As dads we all need to be that good example to our kids that they will take with them after you are gone. Just having that on your mind each day, doesn’t just give your children someone to emulate. In effect it makes you a better person for everyone, not just your kids. To my dad and to all the dads who have gone to their just reward or are with us, I have always realized that anyone can become a father but it takes a lot of love and work to be your dad.


Wednesday, June 6, 2018

THE ROYAL WEDDING

                                               

I’m an early riser as has always been my habit. Some days earlier then I want to be and on Saturday May 19th,it was one of those mornings and there I was, wide awake at five a.m. Bored and restless I tuned on the television-- and yes-- I have one in the bedroom. But this morning instead of the usual bad news and self-serving news commentary, it was the royal wedding of Prince Harry and Meghan Markel on the tube. I hadn’t intended to watch it, but this morning I seemed to be drawn to it. Maybe that’s what it takes to get my attention sometimes. A new morning with a fresh mind, uncluttered with the usual parade of problems we all have.

I have never been much on royalty during my life. I guess I felt we were all born as equals in Gods eyes and that no one is more excellent then anyone else. Born into poverty myself, my father always told me to hold my head high. That I was as good as the next man-- but not one bit better, But then I also had a thought that asked-- “Who said the Royal Family thought they were better then anyone else.” That on one hand they were fortunate to be born into royalty and on the other they were given the unenviable task of living their entire lives in the public eye. That like it or not, the eyes of the world were upon them, every moment of their lives.

For the most part the Royal family has always tried to show their best side. To be an example to the rest of us of how to treat others. To be a living lesson on how to live an honorable life, with love and respect towards others. Yes, they have faltered sometimes but after all we can’t take the human factor out of it can we? A faltering made even more unforgiving sometimes by the relentless scrutiny of a media that forgot a long time ago that the royalty were such things as human beings.

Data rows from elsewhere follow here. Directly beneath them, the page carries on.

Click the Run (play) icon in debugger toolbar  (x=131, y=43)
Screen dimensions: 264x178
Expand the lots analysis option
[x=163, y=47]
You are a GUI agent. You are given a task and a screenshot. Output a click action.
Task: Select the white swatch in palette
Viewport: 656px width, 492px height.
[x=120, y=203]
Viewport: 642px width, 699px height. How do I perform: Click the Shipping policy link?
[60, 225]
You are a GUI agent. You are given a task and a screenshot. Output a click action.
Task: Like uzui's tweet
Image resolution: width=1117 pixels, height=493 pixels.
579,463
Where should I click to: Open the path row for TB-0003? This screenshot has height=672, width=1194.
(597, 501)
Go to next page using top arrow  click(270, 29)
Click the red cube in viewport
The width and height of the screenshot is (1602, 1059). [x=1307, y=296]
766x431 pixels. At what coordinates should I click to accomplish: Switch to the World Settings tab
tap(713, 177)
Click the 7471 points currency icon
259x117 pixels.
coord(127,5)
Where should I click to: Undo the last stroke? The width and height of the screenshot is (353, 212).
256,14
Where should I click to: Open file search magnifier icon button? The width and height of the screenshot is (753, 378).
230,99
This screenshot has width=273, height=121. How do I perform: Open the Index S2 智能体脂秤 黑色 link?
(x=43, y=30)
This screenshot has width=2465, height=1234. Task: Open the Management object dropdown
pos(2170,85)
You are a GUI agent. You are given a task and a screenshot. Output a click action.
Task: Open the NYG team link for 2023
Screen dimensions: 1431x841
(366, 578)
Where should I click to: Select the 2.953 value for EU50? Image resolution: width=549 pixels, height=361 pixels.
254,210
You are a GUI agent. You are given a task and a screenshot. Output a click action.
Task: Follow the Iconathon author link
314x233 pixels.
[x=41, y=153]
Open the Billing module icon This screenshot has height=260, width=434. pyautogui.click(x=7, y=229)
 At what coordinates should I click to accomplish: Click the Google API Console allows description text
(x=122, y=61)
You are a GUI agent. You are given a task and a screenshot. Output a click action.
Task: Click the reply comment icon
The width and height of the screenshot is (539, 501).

I couldn’t help but think while watching all of those people in England, dressed in their best finery and witnessing this wedding, that somewhere this morning in Syria or Yemen or a thousand other places there were other human beings dressed in rags, on the verge of dying from starvation and sickness who weren’t even aware of this grand celebration, because each day is just another day for them, to just fight for survival. It seems nonsensical that the hate that seems to permeate this world can’t be overcome by all the good that comes with simply loving one other.

Maybe that’s what our sick country needs to get our minds off of the corruption and political greediness of the way we do business here. We need somebody here amongst us, in the flesh to lead us and be that guiding light. Someone who doesn’t care about more wars, money and power or some corrupt political Ideology. Oh, there are people like that here in our mix, don’t get me wrong. I think either they are too scared to get into that political fray, for fear they might have to become like them, or they feel as I sometimes do. That the pendulum has swung so far off the centers to ever get it back where it belongs, and now it’s next to imposable and they, like the rest of us, are now in a survival mode. After World War II the rest of the world once looked up to this nation and its people. Believe me, we squandered all of that good will a long time ago and today were not a good example for anybody.